Anmerkungen zur Nomenklatur

Wer noch nicht ganz so vehement in das Thema Leitern eingestiegen ist, wird von ein paar Dingen etwas verblüfft sein. Daher folgende Erklärungen.

  • In einer Leiter darf der Eindeutigkeit wegen jedes Intervall-Geschlecht nur einmal auftreten. Kommt also in einer Leiter ein Intervall von drei und eins von vier Halbtönen vor, dürfen diese Stufen nicht als b3 und 3 bezeichnet werden. Daher wird man diese Intervalle als z.B. b3 und b4 bezeichnen. Analog bei Auftreten von b5 und 5 in einer Leiter diese Intervalle als #4 und 5. Vorhergehende und nachfolgende Intervalle müssen dann ebenfalls korrigiert werden (z.B. 6 -> bb7, 4 -> #3 etc.).
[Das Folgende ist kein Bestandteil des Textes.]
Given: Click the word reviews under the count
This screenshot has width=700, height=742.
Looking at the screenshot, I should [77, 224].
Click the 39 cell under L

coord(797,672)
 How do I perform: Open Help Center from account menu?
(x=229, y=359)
  • Manche Harmonisierungen sind über die Terzschichtungen nicht eindeutig regelbar, besonders in Harmonisch Moll wg. der übermäßigen Sekunde. Daher lehnt man diese Stufenakkorde an bereits bekannte Akkorde an. Bestes Beispiel: m7b5 (Minor 7 b5) ist ein m7-Akkord mit verminderter Quinte. Die Terzschichtung würde einen 6er-Akkord ergeben, was nicht sein darf. Dazu in den Wiederholungen mehr.
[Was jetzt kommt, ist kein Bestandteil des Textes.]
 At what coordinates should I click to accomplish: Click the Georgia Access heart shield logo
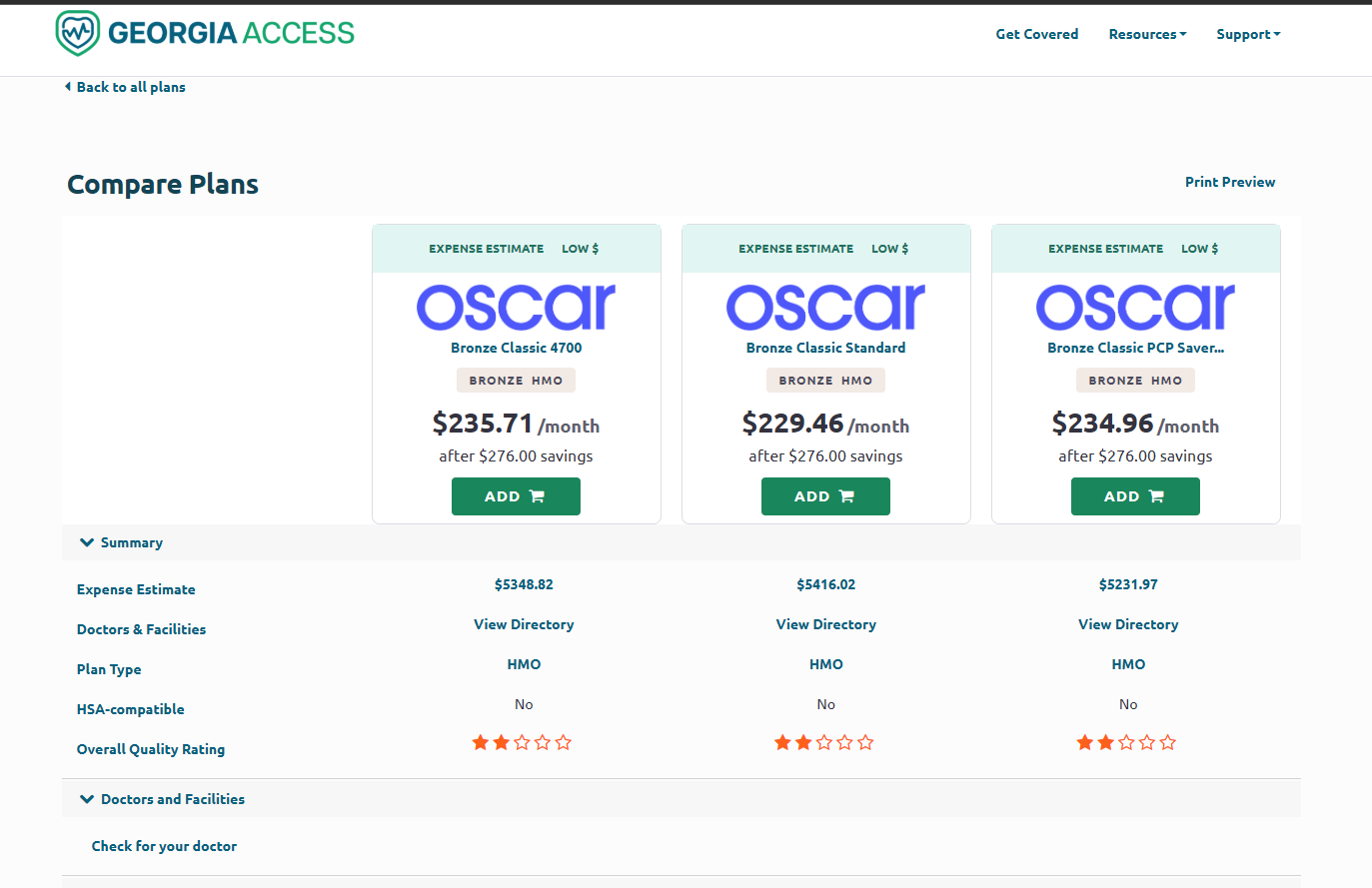coord(78,33)
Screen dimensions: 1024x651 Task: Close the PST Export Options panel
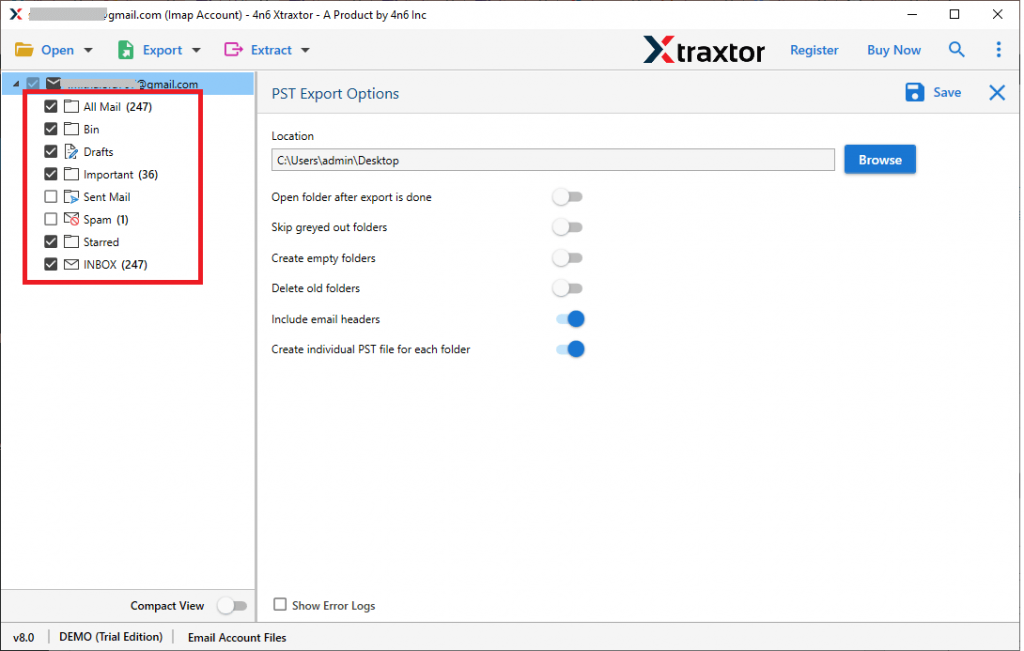[996, 92]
  • Es gibt in der Literatur unterschiedliche Bezeichnungen. Zwischen der Leiter yxz #2 und xyz #9 ist kein Unterschied. Einige Leuten verschieben Intervall-Bezeichnungen eine Stufe höher, um deutlich zu machen, dass diese Intervall-Differenzen in den Modes auftreten, nicht in der Grundleiter.

Im Zweifelsfall ist die einschlägige Literatur zu Rate zu ziehen.